◆ **Requirement 1**
According to the passage on the Art of Neuroscience competition, in what year and at which institution did the competition start?
◆ **Requirement 2**
Output, word for word, the part of the passage on the Art of Neuroscience competition between "Here are some" and "of the unknown.", inclusive.

◆ **Passage for review**
Content starts

The Art of Neuroscience competition started in 2011 at the Netherlands Institute for Neuroscience to make the work of neuroscience more accessible and, if possible, more tangible. The scientists get to evaluate their work and research from a different perspective, and artists are also encouraged to submit work inspired by the brain, creating a cross-over between neuroscience and art.
Here are some fascinating examples of where science meets art inside the most uncharted areas of the human body.
31-3594, Lidija Kononenko, Royal Academy of Arts, London
What can a picture of a cross-section of a nerve tell us about falling asleep?
This exciting concept is how Lidija Kononenko, a student from the Royal Academy of Arts in London, won the 10th edition of the Art of Neuroscience competition with her artwork ‘31-3594’. In it, she explores the nervous system interactively and playfully. As the page is loaded, you can barely see a pink speck. With each click on the tiny speck, a scan of a peripheral nerve is revealed, accompanied by a text-based story. The artwork is a microscope specimen, a map of symptoms, and an investigation of the unknown.

Content ends

◆ **Information shown**
Content starts

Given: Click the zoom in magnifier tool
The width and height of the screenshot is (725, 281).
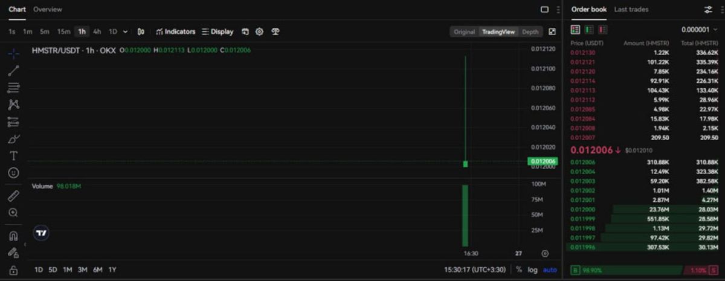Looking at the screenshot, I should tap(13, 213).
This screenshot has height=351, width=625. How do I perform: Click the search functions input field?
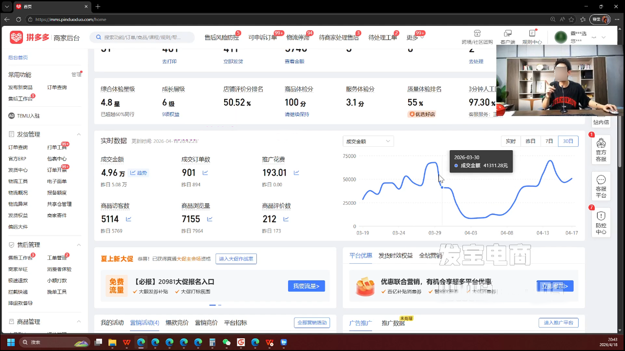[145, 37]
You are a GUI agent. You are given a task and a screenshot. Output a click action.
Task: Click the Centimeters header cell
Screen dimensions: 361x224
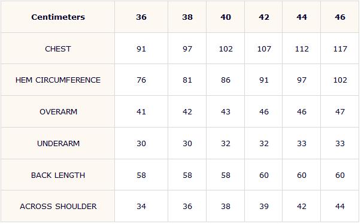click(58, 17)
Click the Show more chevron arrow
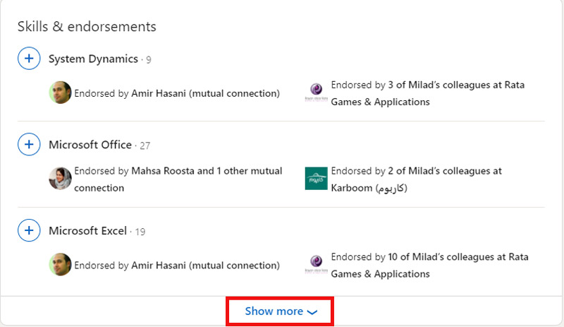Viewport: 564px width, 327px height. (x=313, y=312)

Content ends
Content starts

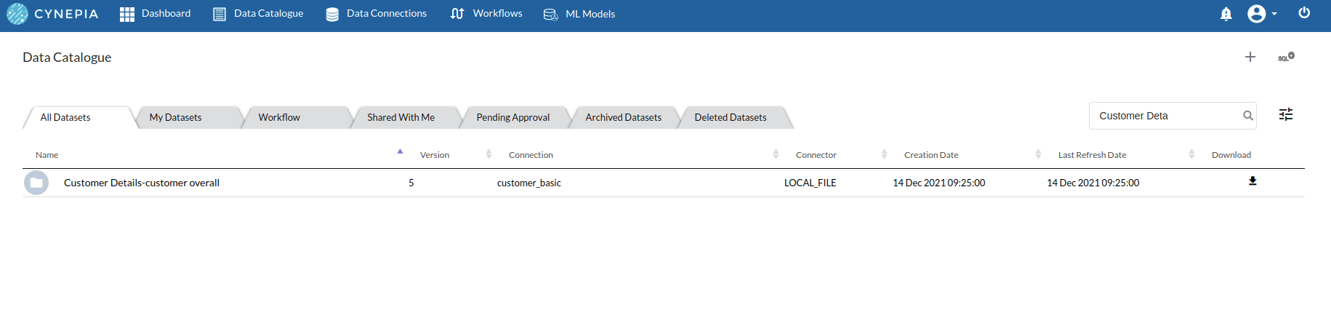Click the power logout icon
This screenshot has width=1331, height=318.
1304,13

Content ends

◆ **Response 1**
In 2011, at the Netherlands Institute for Neuroscience.

◆ **Response 2**
Here are some fascinating examples of where science meets art inside the most uncharted areas of the human body.
31-3594, Lidija Kononenko, Royal Academy of Arts, London
What can a picture of a cross-section of a nerve tell us about falling asleep?
This exciting concept is how Lidija Kononenko, a student from the Royal Academy of Arts in London, won the 10th edition of the Art of Neuroscience competition with her artwork ‘31-3594’. In it, she explores the nervous system interactively and playfully. As the page is loaded, you can barely see a pink speck. With each click on the tiny speck, a scan of a peripheral nerve is revealed, accompanied by a text-based story. The artwork is a microscope specimen, a map of symptoms, and an investigation of the unknown.